Após apresentarem tal método, as autoras relatam uma intervenção em uma organização privada de cuidado a pessoas com deficiências graves na qual ele foi utilizado, descrevendo o processo que dividiu-se em três etapas, uma preliminar, de observação da dinâmica, uma junto a um primeiro grupo de cuidadores, com duração de nove encontros, e uma terceira que constituiu-se em uma repetição da etapa anterior com um segundo grupo de cuidadores, com duração de sete encontros. Elas expõem que não foi possível seguir todas as “três grandes fases metodológicas” da intervenção conforme proposto pela CA, descritas no ensaio, mas que ainda assim houve desenvolvimento da relação com a atividade por parte dos cuidadores. Brandão e Lima (2019) contam que a demanda não se originou da organização, mas que após proposta a intervenção, houve uma elaboração comum da mesma em torno de um problema real: a qualidade do cuidado prestado ao paciente, reconhecendo-se os dilemas desse fazer.

As autoras apontam para uma degenerescência do gênero nessa organização, que levava a interpretação das situações conflitivas como um problema de ordem pessoal, não sendo possível, portanto, pensar a atividade de forma coletiva. Isso conduzia a transgressões arriscadas, intensificação do conflito direto com o colega e apelo à hierarquia. Elas relatam que a IS possibilitou o debate em torno dos modos de cuidar, ou seja, os estilos profissionais, cuja diferença inicialmente apareceu como cerne da demanda e ao final da intervenção como algo positivo, um recurso para a própria ação.

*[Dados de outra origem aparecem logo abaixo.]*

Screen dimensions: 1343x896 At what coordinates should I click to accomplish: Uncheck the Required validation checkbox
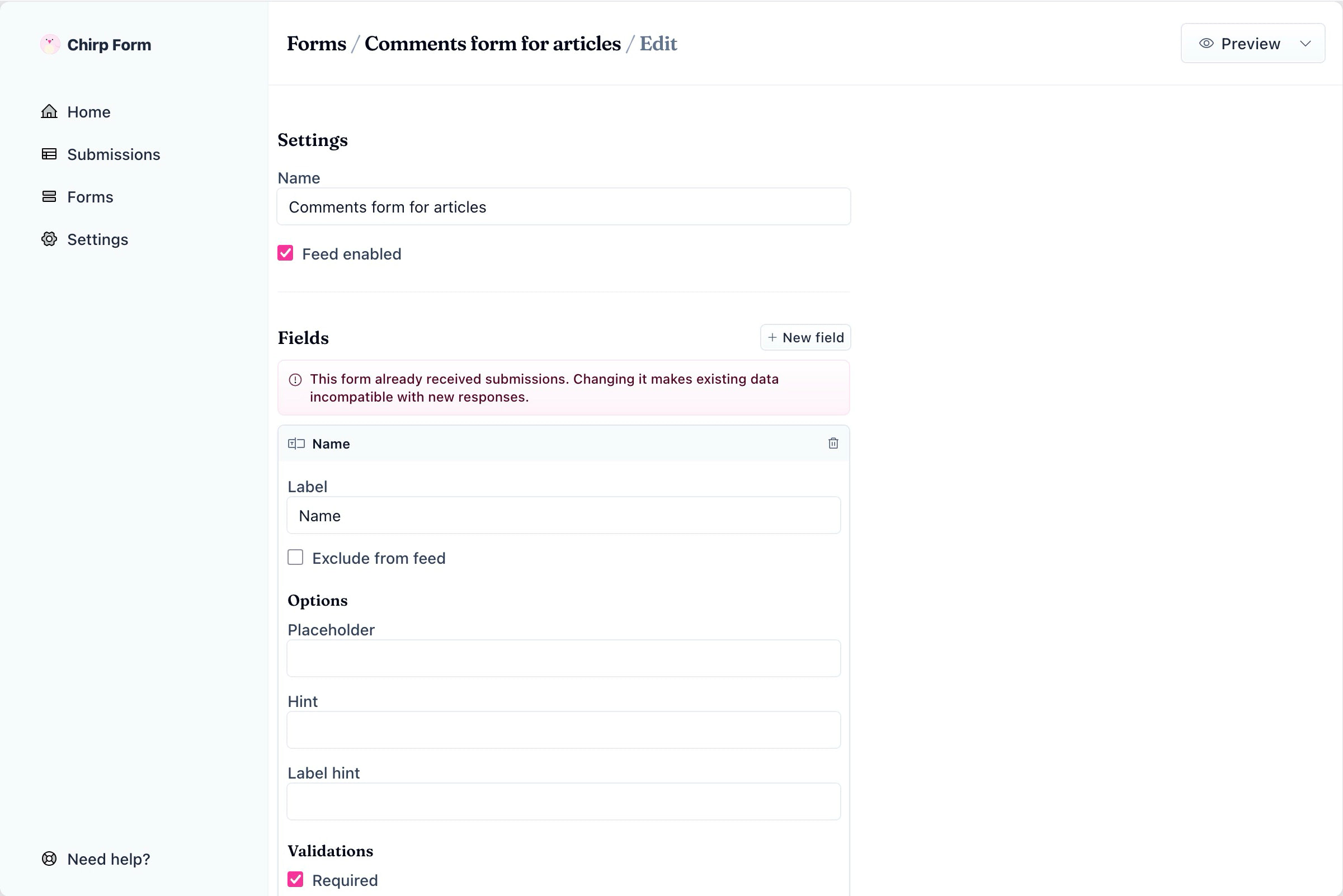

Para essa discussão, Brandão e Lima (2019) trouxeram um interessante texto produzido por um dos cuidadores após escutar sua IS. Finalizam dizendo que por construírem novos caminhos de ação e contextos para viverem, e por compartilharem as mazelas e riscos do trabalho ao reviverem suas experiências nos aspectos pessoal, interpessoal, impessoal e transpessoal, a intervenção favoreceu a saúde desses trabalhadores.

Referências:

BRANDÃO, Giselle Reis; LIMA, Maria Elizabeth Antunes. Uma intervenção em Psicologia do Trabalho – contribuições da Clínica da Atividade. Revista Brasileira de Saúde Ocupacional. 2019. Disponível em: <https://www.scielo.br/pdf/rbso/v44/2317-6369-rbso-44-e19.pdf&gt;. Acesso em: 24, out. 2020.


[1] Graduanda em Psicologia pela Pontifícia Universidade Católica de Minas Gerais, bolsista de iniciação científica do grupo de pesquisa Psicologia, Trabalho e Processos Psicossociais.

[2] 2 Psicólogo, Especialista em Gestão de Pessoas e Mestrando em Psicologia pela Pontifícia Universidade Católica de Minas Gerais, atualmente é bolsista no Programa de Operadores de Alto Desempenho (POAD).

[3] Psicólogo, Especialista em Gestão de Recursos Humanos, Mestre em Psicologia Social e Doutor em Educação pela Universidade Federal de Minas Gerais. Atualmente é professor adjunto na Faculdade de Psicologia da PUC Minas.